Sammy: Definitely – Pairing him up with someone like Ballard sounds promising. He wants to do so much, and this seems like an opportunity for him to explore all the high points in a more grounded way. Eagerness is a good trait to have for a director, after all. Cocaine Nights and Super Cannes are a one-two-punch combo from Ballard – both of them depict dystopian resort communities maintaining their balance with dark secrets. Perhaps he is going down that route of exploring something politically charged. Moreover, the mini series’ long format would be good for someone like him, with more time to breathe, and conduct aesthetic experiments that can’t fit in an hour and forty-five minutes.
Charlie: I hope this film will be a palette for him.
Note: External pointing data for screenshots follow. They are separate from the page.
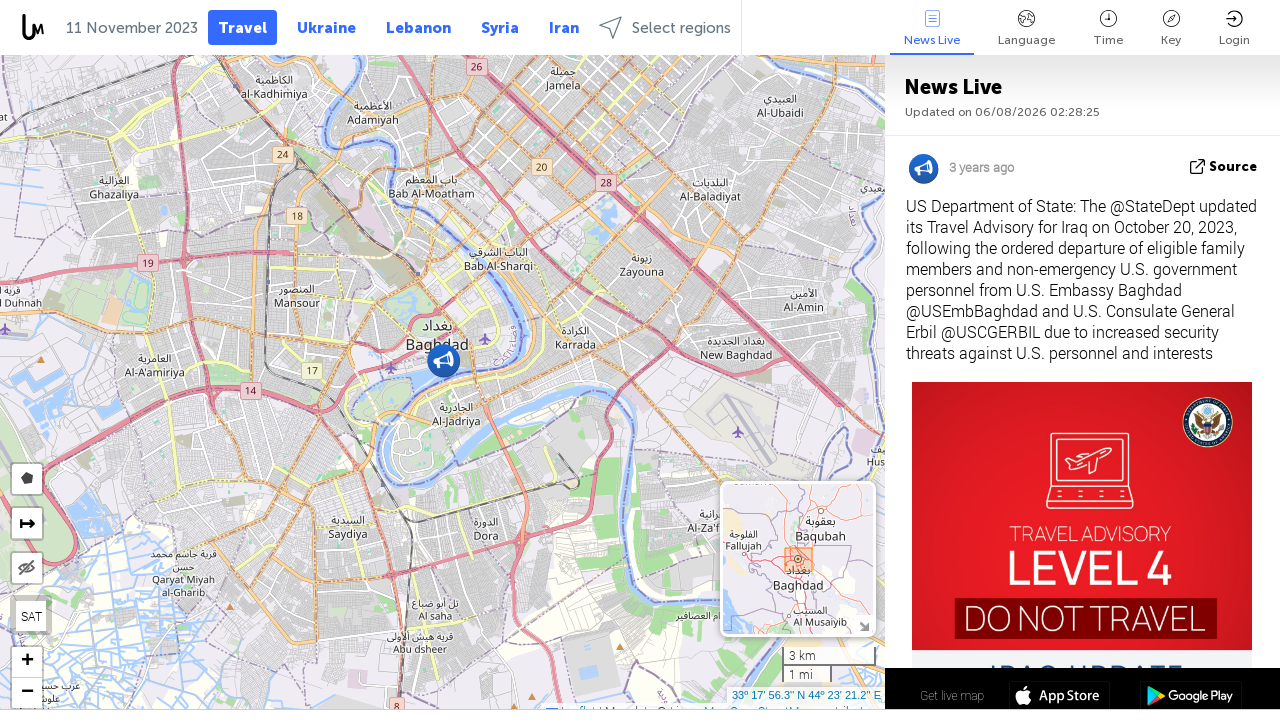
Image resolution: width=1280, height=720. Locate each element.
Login (1234, 28)
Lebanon (418, 28)
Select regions (665, 27)
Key (1171, 28)
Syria (500, 28)
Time (1108, 28)
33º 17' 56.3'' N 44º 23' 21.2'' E (806, 695)
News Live (932, 28)
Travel (242, 28)
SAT (31, 616)
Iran (564, 28)
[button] (443, 360)
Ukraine (326, 28)
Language (1026, 28)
I was wondering about your guys’ take on this too: I was very mystified by the whole deal with framing characters on the edge, one of those aspects that felt unique and cool. Does it do anything for the movie? Maybe. But I hope elements like that can coalesce in more pointed ways – I get that he’s trying out new and different things, but they all jumbled and fell on top of each other.
Richard: I agree – some of the touches that were inherited from and worked splendidly in Possessor, like the psychedelic sequences and the upturned drone shot. The way they were used in Infinity Pool didn’t feel purposeful, other than the fact they are cool to look at, you know? My take is that as long as he plays them not to just show off with a clear, unified goal in mind, they can work. I hope the uncanny apparatuses can make a comeback too, because they looked stunning in the other films and add flavors that are truly special to Brandon, especially in Antiviral.
Infinity Pool is currently available to rent or purchase on most digital platforms.